Biobased high-performance tri-furan functional bis-benzoxazine resin derived from renewable guaiacol, furfural and furfurylamine

[Display omitted] •A novel bio-based tri-furan functional bis-benzoxazine resin has been successfully synthesized.•This tri-furan functional benzoxazine shows much higher thermal stability compared with guaiacol-based mono-benzoxazine.•The polybenzoxazine derived from tri-furan functional bis-benzoxazine exhibits low coefficient of thermal expansion.•The newly obtained polybenzoxazine also possesses the advantage of low flammability.
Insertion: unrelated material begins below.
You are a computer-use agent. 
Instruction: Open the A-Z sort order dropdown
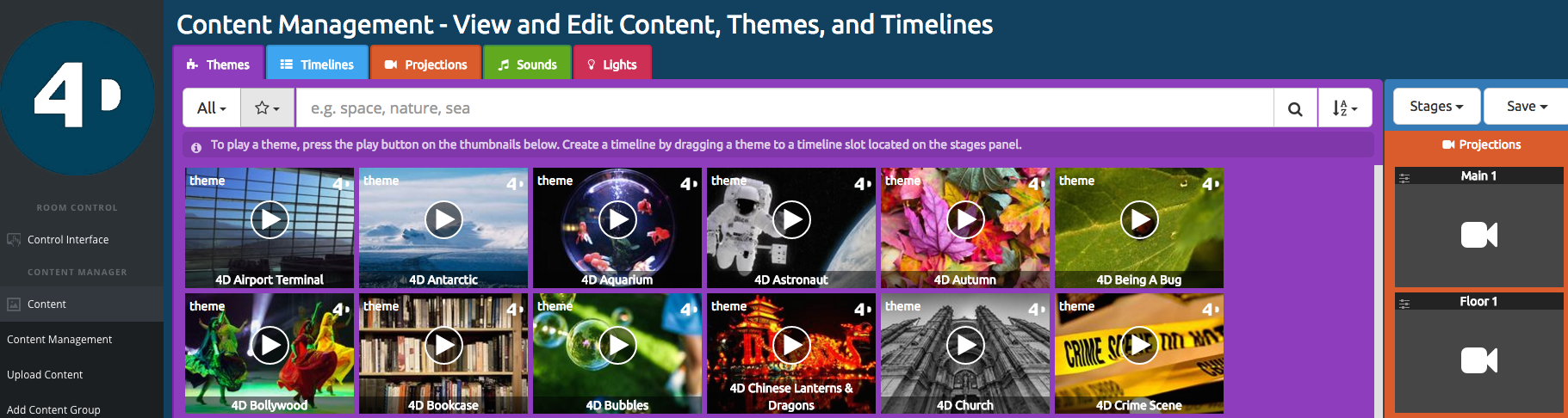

A novel fully biobased tri-furan functional bis-benzoxazine resin has been synthesized using guaiacol, furfural, furfurylamine and paraformaldehyde as raw materials via a two-step reaction approach. The detailed chemical structure of this newly obtained bis-benzoxazine monomer has been identified by NMR and FT-IR spectroscopies and elemental analysis. In addition, another bio-based benzoxazine monomer has also been synthesized based on the Mannich condensation of guaiacol, furfurylamine and paraformaldehyde for comparison. The polymerization behaviors of benzoxazines are investigated by DSC and in situ FT-IR, and the thermal and fire-related performances of resulting thermosets are investigated by TGA and micro-scale combustion calorimetry (MCC), respectively. Notably, the corresponding polybenzoxazine derived from the newly developed tri-furan functional bis-benzoxazine shows very excellent thermal stability with a Tg of 290 °C and a Td10 (the temperature at a weight loss of 10%) of 375 °C in nitrogen atmosphere. Moreover, a non-ignitable polybenzoxazine has also been achieved as shown by the very low heat release capacity (30.4 J g−1 K−1) and total heat release value (5.8 kJ/g), making this bio-based thermosetting resin a promising material for high-performance applications.